Philosophical branches were taught from 1374, the professors of which also taught medicine; in the seventeenth and eighteenth centuries the professors were mostly religious. The study of rhetoric and the classics began in 1389, and in 1399 a chair of Dante was instituted and was held by Filippo da Reggio. Lorenzo Valla, Francesco Filelfo, Giorgio Valla (first professor of Greek literature, 1466), and Demetrios Chalcocondylas (1492) shed lustre on the university during the Renaissance. Hebrew was first taught by Benedetto di Spagna (1491); Bernardo Regazzola (1500), the Antiquary, was one of the founders of archaeology. The first professor of theology was the Franciscan Pietro Filargo, afterwards Alexander V; after this many of the professors were Augustinians, as Bonifacio Bottigella; Alberto Crespi (1432), prominent at the Council of Basle; and Blessed Giovanni Porzio, author of many commentaries on the Bible. Others were Francesco della Rovere (1444), afterwards Sixtus IV; Cardinal Gaetano (1498-99); the Orientalist Enrico della Porta, O.P. (1751).

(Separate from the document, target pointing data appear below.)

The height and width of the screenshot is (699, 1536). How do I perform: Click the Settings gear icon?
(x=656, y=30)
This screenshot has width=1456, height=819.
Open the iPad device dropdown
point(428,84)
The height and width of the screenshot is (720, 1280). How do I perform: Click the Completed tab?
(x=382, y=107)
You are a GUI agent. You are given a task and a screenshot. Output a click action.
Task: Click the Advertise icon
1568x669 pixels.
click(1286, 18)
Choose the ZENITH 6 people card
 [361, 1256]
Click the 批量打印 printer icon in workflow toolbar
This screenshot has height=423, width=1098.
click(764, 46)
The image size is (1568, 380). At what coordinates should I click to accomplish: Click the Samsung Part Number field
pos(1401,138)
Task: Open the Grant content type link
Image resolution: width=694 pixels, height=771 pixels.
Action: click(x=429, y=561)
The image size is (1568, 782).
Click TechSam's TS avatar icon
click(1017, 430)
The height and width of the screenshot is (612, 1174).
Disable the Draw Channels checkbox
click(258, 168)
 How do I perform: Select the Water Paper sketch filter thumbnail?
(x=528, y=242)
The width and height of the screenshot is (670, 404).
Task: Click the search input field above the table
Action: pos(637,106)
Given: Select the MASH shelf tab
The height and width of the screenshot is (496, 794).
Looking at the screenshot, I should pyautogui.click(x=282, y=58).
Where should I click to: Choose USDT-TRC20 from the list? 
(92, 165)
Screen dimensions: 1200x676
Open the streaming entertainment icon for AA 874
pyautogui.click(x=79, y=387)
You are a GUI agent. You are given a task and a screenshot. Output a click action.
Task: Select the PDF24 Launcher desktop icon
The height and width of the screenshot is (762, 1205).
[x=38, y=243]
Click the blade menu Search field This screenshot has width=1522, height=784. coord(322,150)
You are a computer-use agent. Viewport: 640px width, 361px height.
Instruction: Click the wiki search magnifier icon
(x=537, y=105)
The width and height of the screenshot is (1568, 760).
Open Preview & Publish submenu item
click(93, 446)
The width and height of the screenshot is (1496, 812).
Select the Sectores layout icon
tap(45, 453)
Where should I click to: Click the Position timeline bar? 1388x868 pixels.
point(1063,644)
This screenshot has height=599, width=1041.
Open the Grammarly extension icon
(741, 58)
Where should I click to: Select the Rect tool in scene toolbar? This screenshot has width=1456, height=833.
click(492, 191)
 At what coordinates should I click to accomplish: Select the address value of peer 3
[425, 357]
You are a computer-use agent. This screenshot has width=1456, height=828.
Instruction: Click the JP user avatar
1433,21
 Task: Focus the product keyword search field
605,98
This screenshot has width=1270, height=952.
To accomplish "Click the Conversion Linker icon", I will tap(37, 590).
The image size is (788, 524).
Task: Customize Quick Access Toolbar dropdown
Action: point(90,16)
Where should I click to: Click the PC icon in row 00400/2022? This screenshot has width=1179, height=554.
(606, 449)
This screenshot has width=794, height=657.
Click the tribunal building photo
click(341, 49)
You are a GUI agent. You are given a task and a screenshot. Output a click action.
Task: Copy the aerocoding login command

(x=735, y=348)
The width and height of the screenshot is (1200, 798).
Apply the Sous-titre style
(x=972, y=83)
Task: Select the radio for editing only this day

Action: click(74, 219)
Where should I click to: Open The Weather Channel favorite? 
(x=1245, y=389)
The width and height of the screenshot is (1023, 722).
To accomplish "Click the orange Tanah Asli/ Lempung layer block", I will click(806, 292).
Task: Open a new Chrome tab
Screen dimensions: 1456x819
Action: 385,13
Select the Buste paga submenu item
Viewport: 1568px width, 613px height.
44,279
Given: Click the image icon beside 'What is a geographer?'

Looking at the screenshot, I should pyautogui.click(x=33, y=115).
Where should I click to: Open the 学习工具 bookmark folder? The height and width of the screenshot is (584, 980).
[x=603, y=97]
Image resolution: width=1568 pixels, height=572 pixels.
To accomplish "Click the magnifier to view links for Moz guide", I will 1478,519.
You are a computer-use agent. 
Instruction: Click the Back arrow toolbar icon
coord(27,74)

The fame of the university diminished greatly from 1600. In 1763 Maria Theresa reorganized the courses, especially by increasing the number of chairs and adding various institutes and collections. But the theological faculty then became a source of anti-Romanism through the professors Tamburini and Zola; in 1859 it was suppressed Among the professors of this second epoch were Gandolfi; the gynaecologist Porro; the physiologist Mantegazza; Cesare Lombroso; Golgi, awarded the Nobel prize for his studies on the nervous system; in jurisprudence: Giovanni Silva; Luigi Cremani (1775); Domenico Vario; Romagnosi, the reformer of public law; in the natural sciences: the Abbate Spallanzani (1769); and Alessandro Volta; in mathematics: the Jesuit Boscovich; Mascheroni; Codazza, renowned for his researches on heat and magnetism; in philosophy: the Olivetan Baldinotti (1783); and Ruggero Boughi; in literature: Vincenzo Monti; Ugo Foscolo; and the Orientalist Hager. Connected with the university are a museum of mineralogy, zoology, and comparative anatomy, cabinets of physics, of normal anatomy, and pathology, of physiology, and experimental pathology, various clinics, a chemical laboratory, and a cabinet of numismatics and archaeology. There are eighteen burses for graduate study. Two colleges—Ghislieri and Borromeo—are under university supervision. A school of applied engineering and a school of pharmacy are also connected with the university. In 1910 there were 50 professors holding 102 different chairs, besides 103 tutors; the students numbered 1507.